Pixel coordinate grounding data:
== Segment start ==
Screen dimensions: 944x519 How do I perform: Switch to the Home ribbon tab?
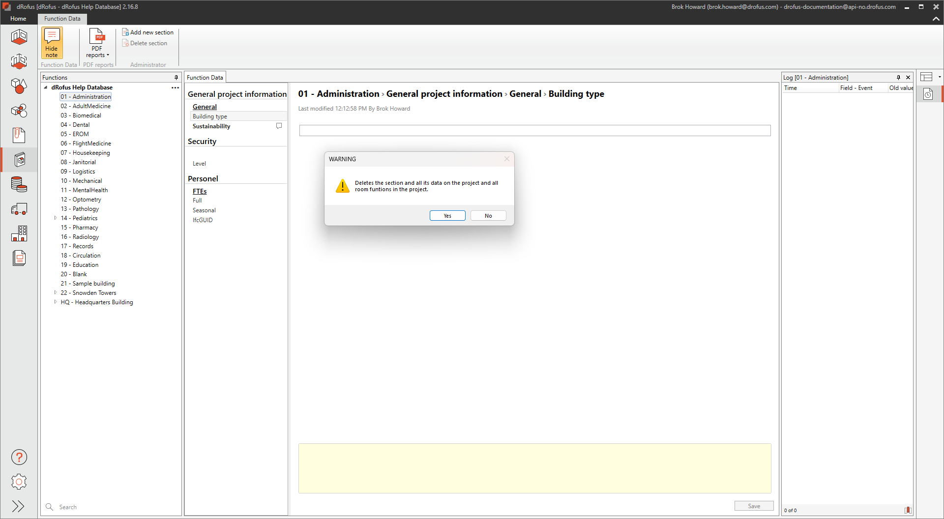click(18, 19)
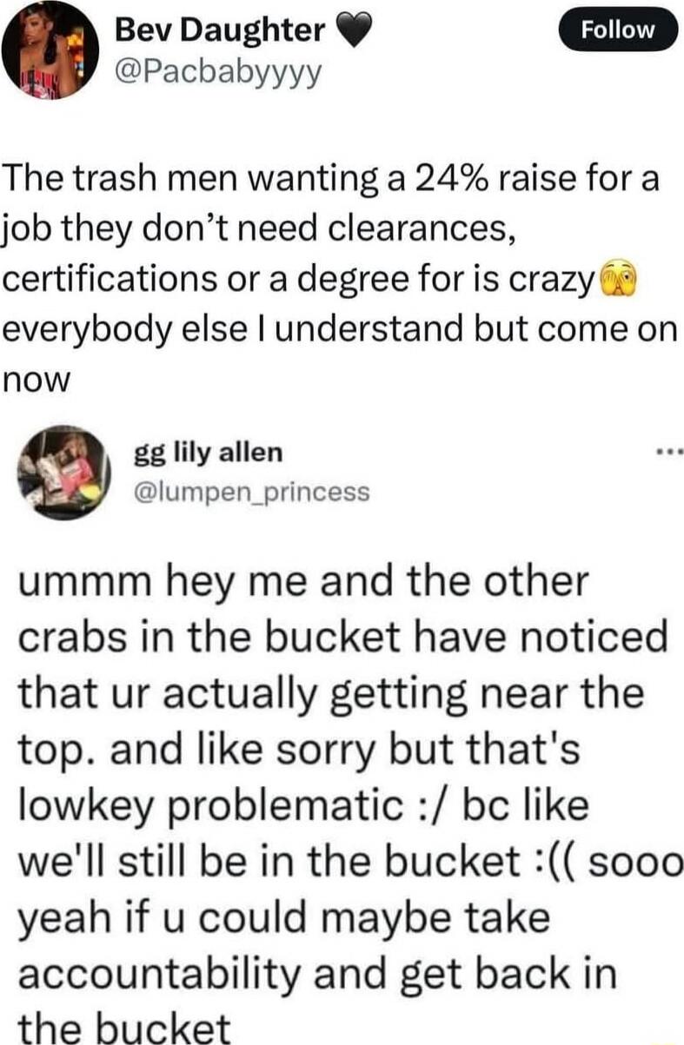
Task: Visit the @Pacbabyyyy handle
Action: 218,76
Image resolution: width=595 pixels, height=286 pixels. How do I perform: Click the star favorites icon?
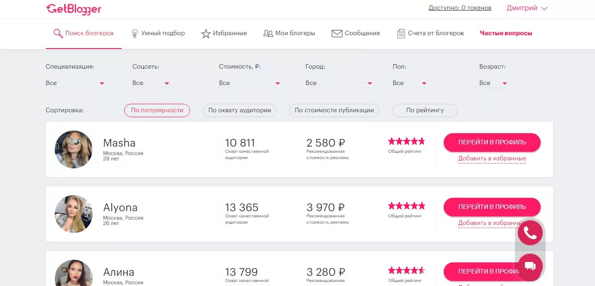click(206, 33)
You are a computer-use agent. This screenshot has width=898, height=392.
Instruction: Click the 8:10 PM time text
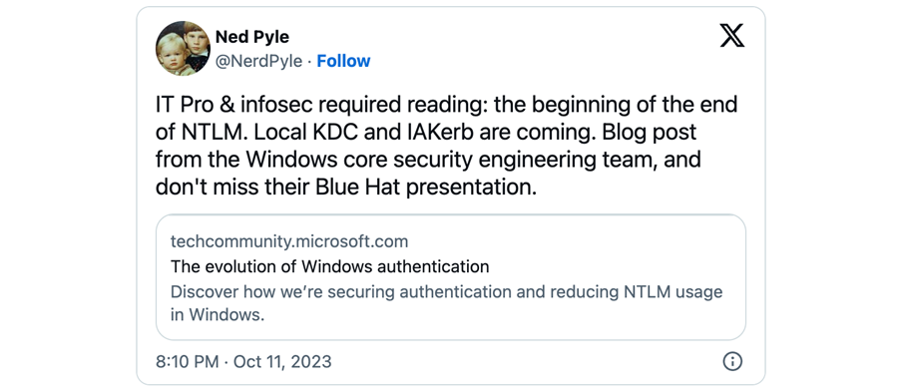tap(187, 362)
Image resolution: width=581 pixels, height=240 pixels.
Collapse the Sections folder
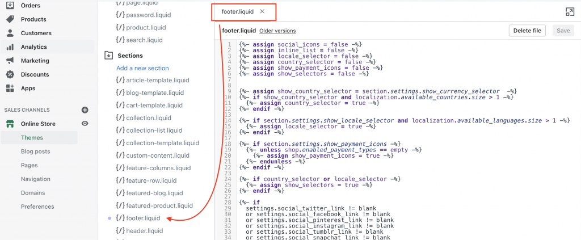click(x=108, y=56)
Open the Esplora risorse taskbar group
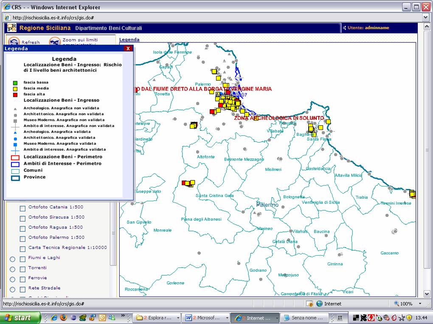Image resolution: width=433 pixels, height=324 pixels. click(156, 318)
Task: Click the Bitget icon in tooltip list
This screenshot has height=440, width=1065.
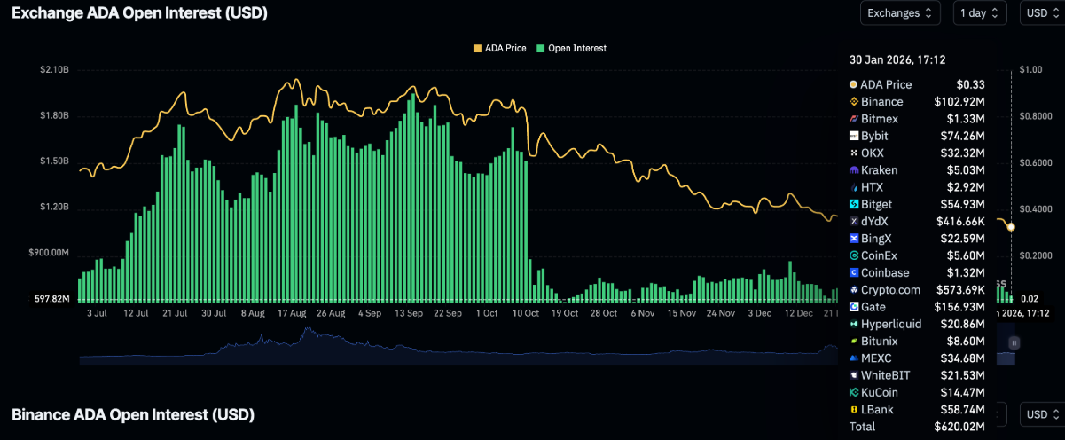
== Segment end ==
Copy from the entries above each line in which the string "screenshot" can be found.

You are a computer-use agent. This screenshot has width=898, height=392.
This screenshot has height=440, width=1065.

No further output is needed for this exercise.